Opening the Mail online three items are immediately brought forward: obviously the front page issue which is updated regularly during the day, next to it a show-biz/ celeb slideshow and a sidebar entitled "Femail Today" focusing specifically on issues concerning women, which reveals to be a quite successful strategy, particularly online where, presently, women represent a bigger traffic than men. The reader comments facility, on every article, allows editor in chief Paul Dacre and his colleagues to monitor feedback on stories. The articles in the Mail, due to their provocative angle, tend to foster the readers’ sensibility regarding the issue in the article making this facility extremely relevant to readers and their interaction with the website*stories have up to 300 comments*.

The website tries to target a broader audience than the newspaper by adding or deepening feature sections, such as the sport one.

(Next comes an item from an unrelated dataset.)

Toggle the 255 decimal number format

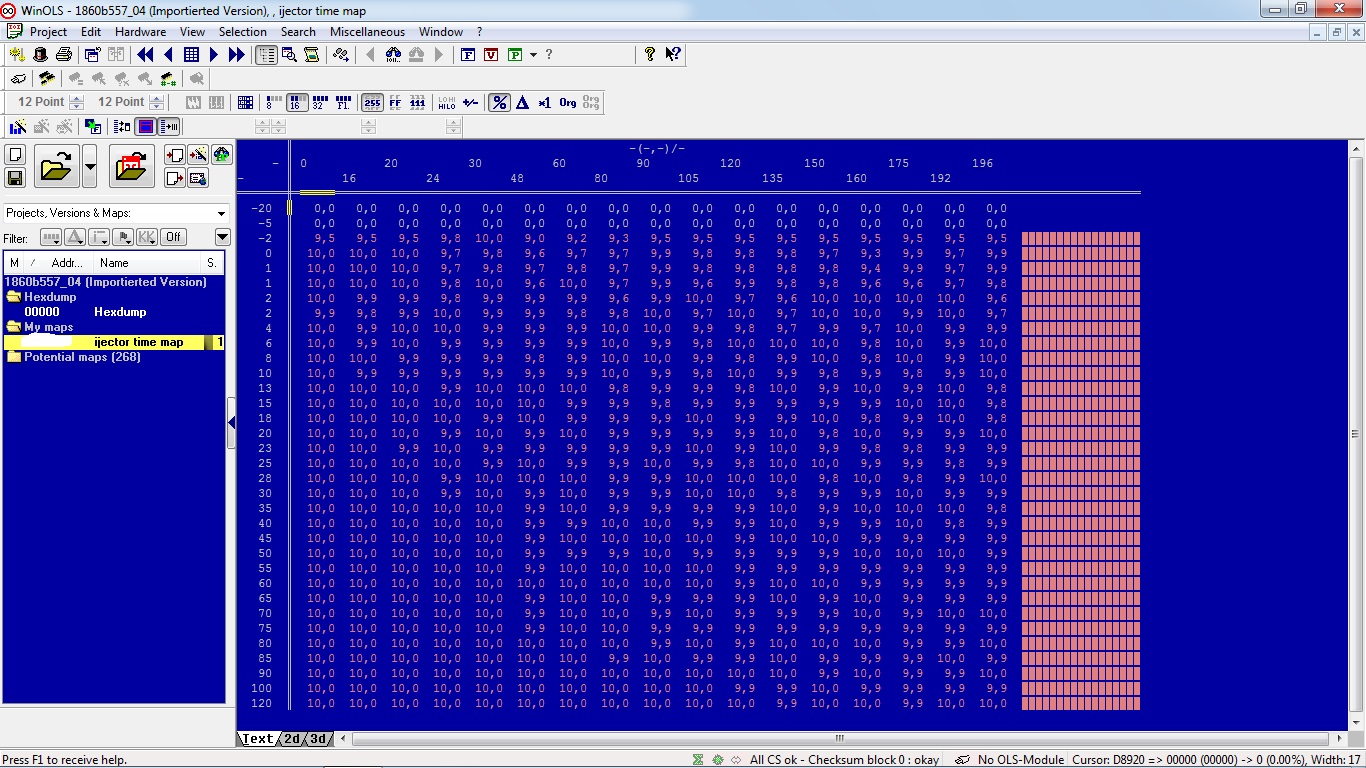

Ultimately it gives a sense of intimacy with the You Mag section, where the readers and their lives are the main topics, as well as the possibility to customize the site by choosing your own 50 top stories. Over all the Mail online is a competitive website which caters very well for its audience and although its traffic is not as much as substantial as other newspaper websites, such as The Guardian online, it significantly overtakes most of the competitors economically speaking due to the impressive handling of the online advertisement.

*Fun fact: British newspapers online have carried that description of the Daily Mail ever since the site first appeared on the Web in 2002. On 4 May 2007 the Mail’s “Femail” section for women carried an article under this headline: “I became a Stepford wife and saved my marriage”. You couldn’t make it up. Let’s face it, with the Mail you don’t have to.